Gin Rummy MDP
A reinforcement learning model for Gin Rummy, trained via PPO self-play in pure JAX.
R42 is the latest checkpoint: a 4.58M parameter SimBa residual network trained for 1.4 billion environment steps against a mixed curriculum of opponents. The checkpoint is an 18 MB pickle file that runs on CPU with no GPU required.
Play it live: https://sleeping-frames-coalition-justin.trycloudflare.com
Source code: github.com/GoodStartLabs/gin-rummy-mdp (not required to use the model)
Table of Contents
- Quick Start (Python)
- Card Encoding
- Action Space
- Game Flow
- Observation Vector (342 dimensions)
- Network Architecture
- Checkpoint Format
- Inference Step by Step
- Legal Action Rules
- Scoring Rules
- PyTorch Reference Implementation
- Available Checkpoints
- Training Details
1. Quick Start (Python)
pip install jax flax huggingface_hub
from huggingface_hub import hf_hub_download
import pickle, jax.numpy as jnp
# Download the R42 final checkpoint (1.4B steps)
path = hf_hub_download(
repo_id="GoodStartLabs/gin-rummy-mdp",
filename="checkpoints/r42/stage1_final.pkl",
repo_type="model",
)
# Load parameters
with open(path, "rb") as f:
params = pickle.load(f)
p = params.get("params", params)
# p is a dict of weight arrays โ see "Checkpoint Format" below
print(sorted(p.keys()))
# ['Dense_0', 'Dense_1', ..., 'LayerNorm_0', ..., 'opp_dw_pred', 'value_discard', 'value_draw', 'value_knock']
2. Card Encoding
Cards are integers 0 through 51.
suit = card // 13 (0=Spades, 1=Hearts, 2=Diamonds, 3=Clubs)
rank = card % 13 (0=Ace, 1=Two, 2=Three, ..., 9=Ten, 10=Jack, 11=Queen, 12=King)

◆ WHAT IS ASKED ◆
Extract the part of the Gin Rummy MDP page between "R42 is the latest" and "no GPU required.", inclusive. The listing that comes next has no connection to the Gin Rummy MDP page.

◆ SOURCE EXCERPT ◆

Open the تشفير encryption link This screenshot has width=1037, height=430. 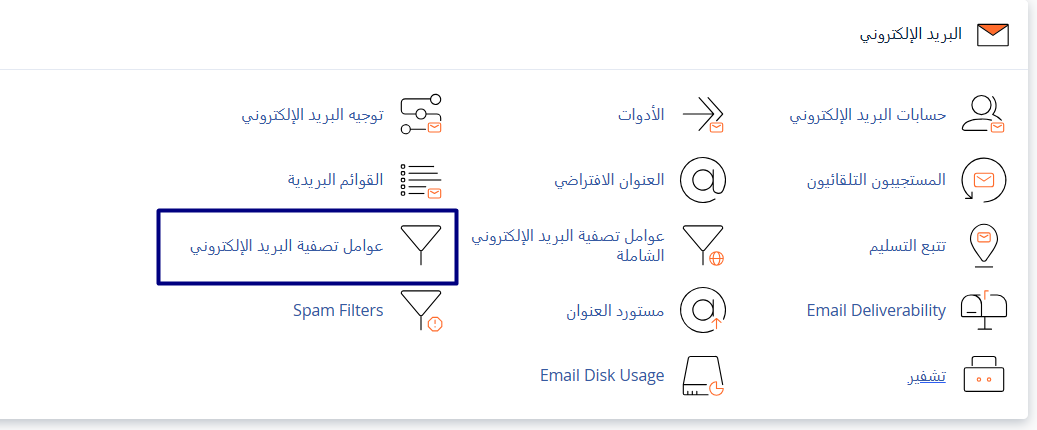click(926, 377)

◆ EXERCISE RESPONSE ◆
R42 is the latest checkpoint: a 4.58M parameter SimBa residual network trained for 1.4 billion environment steps against a mixed curriculum of opponents. The checkpoint is an 18 MB pickle file that runs on CPU with no GPU required.